__EXTRAIT CHOISI__.
-.-.-

J’apportais moi aussi des poèmes de mon cru, mais j’avais mon sale petit secret enfoui au fond du dortoir : le manuscrit inachevé d’un roman. Il mettait en scène une bande de jeunes complotant pour provoquer une émeute raciale. Le but était de s’en servir de couverture pour pouvoir dévaliser deux usuriers et des dealers de drogue dans la ville fictive de Harding, plus ou moins inspirée de Detroit (dans laquelle je n’avais jamais mis les pieds, ce qui ne m’arrêta pas et ne me ralentit même pas). Ce roman, Sword in the Darkness, me paraissait d’un mauvais goût achevé, comparé à ce qu’essayaient de produire mes condisciples ; raison pour laquelle, sans doute, je me suis bien gardé de le montrer en classe pour le soumettre à leurs critiques. Le fait qu’il était meilleur et plus sincère que tous mes poèmes sur le désir sexuel ou le blues post-adolescent ne faisait que rendre les choses encore pires. Résultat ? Quatre mois pendant lesquels je n’ai pratiquement rien pu écrire. Au lieu de cela, je buvais de la bière, fumais des Pall Mall, lisais John D. McDonald en poche et regardais les feuilletons de l’après-midi à la télé.

-.-.-

__DONNÉES FOURNIES__.
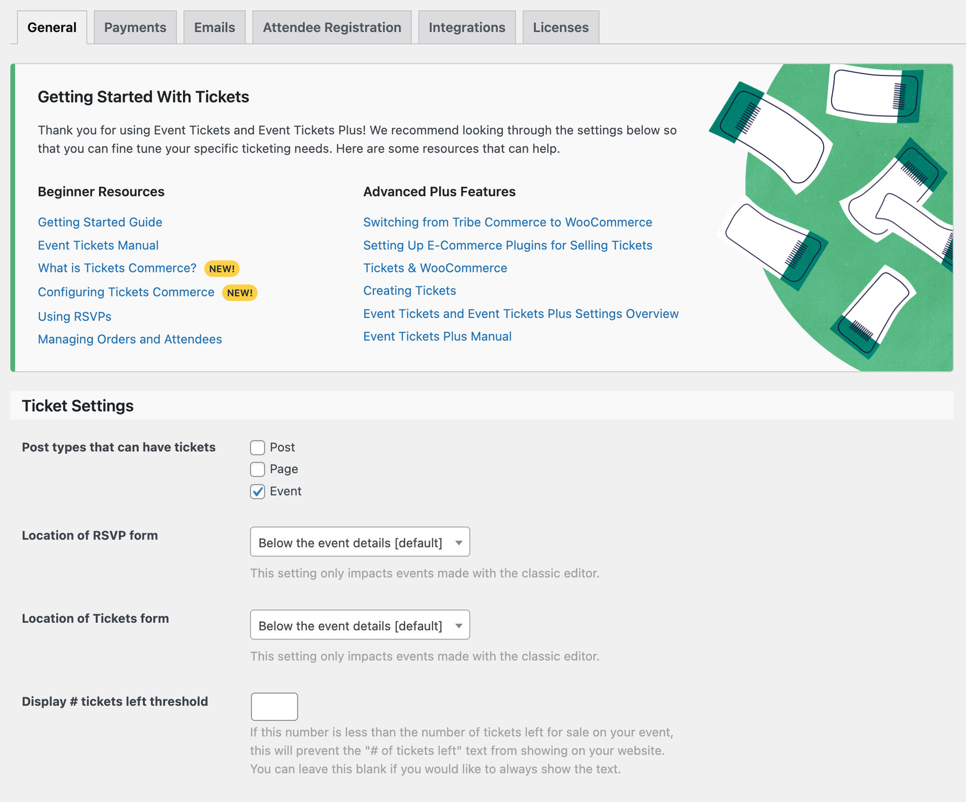Expand the Location of Tickets form dropdown
This screenshot has width=966, height=802.
coord(359,625)
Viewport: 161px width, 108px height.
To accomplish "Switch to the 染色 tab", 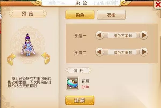I will 80,15.
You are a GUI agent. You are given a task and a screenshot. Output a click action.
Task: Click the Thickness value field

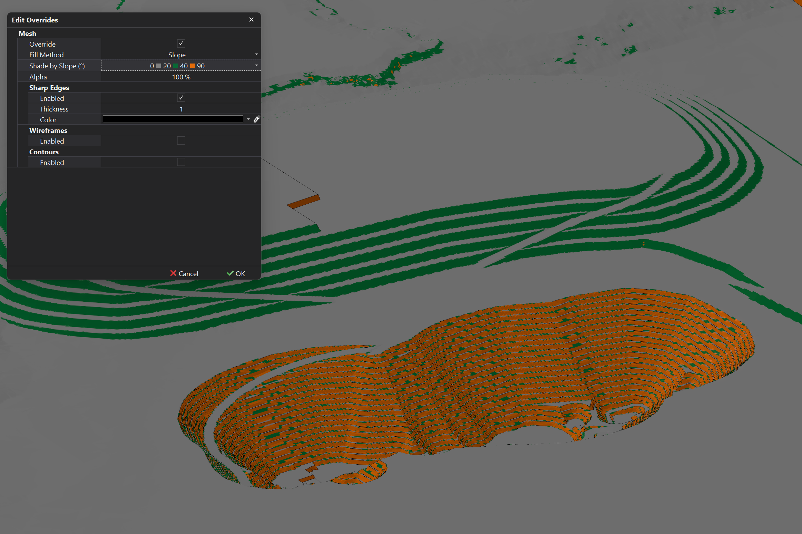coord(181,109)
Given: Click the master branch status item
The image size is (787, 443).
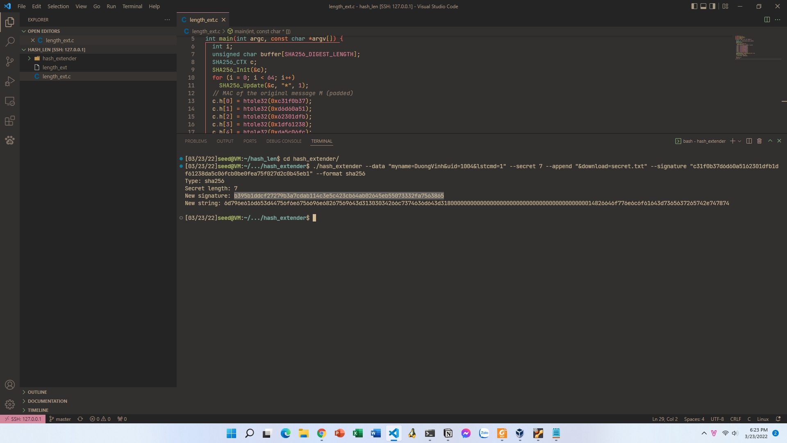Looking at the screenshot, I should click(60, 419).
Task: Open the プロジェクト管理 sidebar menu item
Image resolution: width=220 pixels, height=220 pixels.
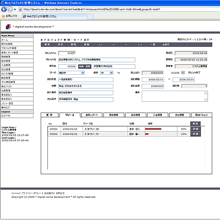Action: tap(17, 48)
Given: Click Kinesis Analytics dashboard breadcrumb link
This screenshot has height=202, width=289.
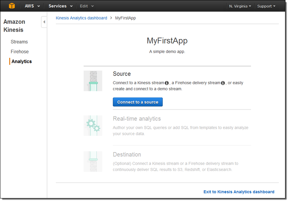Looking at the screenshot, I should (x=81, y=18).
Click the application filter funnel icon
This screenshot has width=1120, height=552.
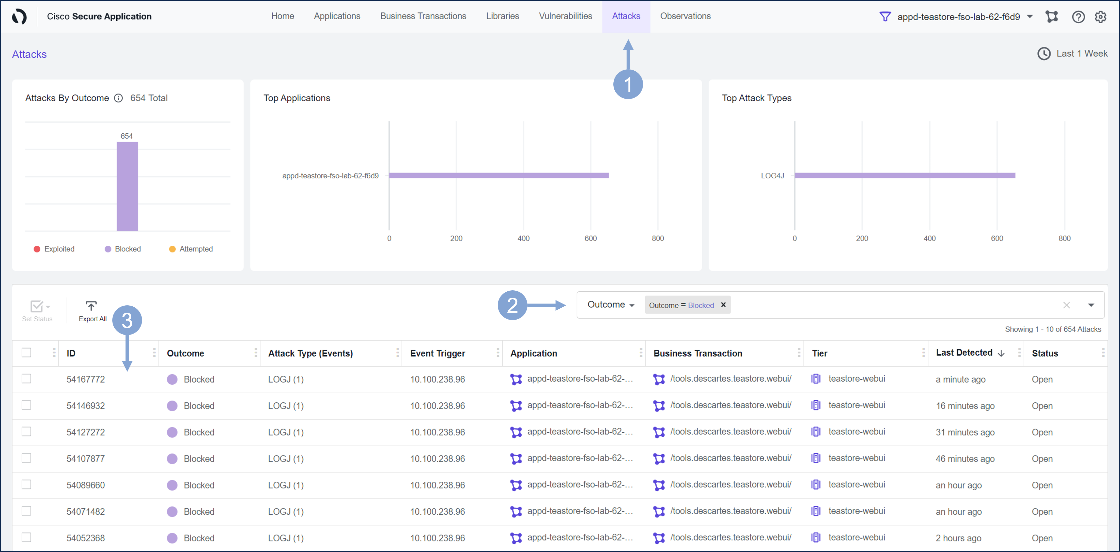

-.-.-

__CONSIGNE 1__. D'après l'extrait choisi, expliquez pourquoi le manuscrit de Sword in the Darkness n'a pas été présenté en classe.
__CONSIGNE 2__. Dans l'extrait choisi, de quelle ville la ville fictive de Harding est-elle plus ou moins inspirée ?
__CONSIGNE 3__. Reprenez le récit sur le manuscrit de Sword in the Darkness et poursuivez-le après sa dernière phrase.

__RÉPONSE 1__. Ce roman paraissait d'un mauvais goût achevé à côté de ce que les condisciples essayaient de produire. C'est sans doute pour cette raison qu'il n'a pas été soumis à leurs critiques.

__RÉPONSE 2__. De Detroit.

__RÉPONSE 3__.
Cours et séminaires d’écriture ont au moins un avantage indéniable : on y prend au sérieux le désir d’écrire de la fiction ou de la poésie. Pour tout aspirant écrivain en butte à la condescendance apitoyée de ses amis et de ses parents (« Surtout, ne quitte pas ton emploi tout de suite ! » est la réplique sempiternelle à laquelle on a droit, accompagnée d’un hideux sourire de bon tonton), c’est une chose merveilleuse. Au moins, dans les classes d’écriture, est-on tout à fait libre de passer de longs moments dans son petit monde intérieur, son univers imaginaire. Mais dites-moi, avez-vous vraiment besoin d’une permission écrite dûment tamponnée pour vous y rendre ? Avez-vous besoin qu’on vous colle un badge sur la poitrine avec écrivain écrit dessus pour croire que vous en êtes un ? Seigneur, j’espère bien que non !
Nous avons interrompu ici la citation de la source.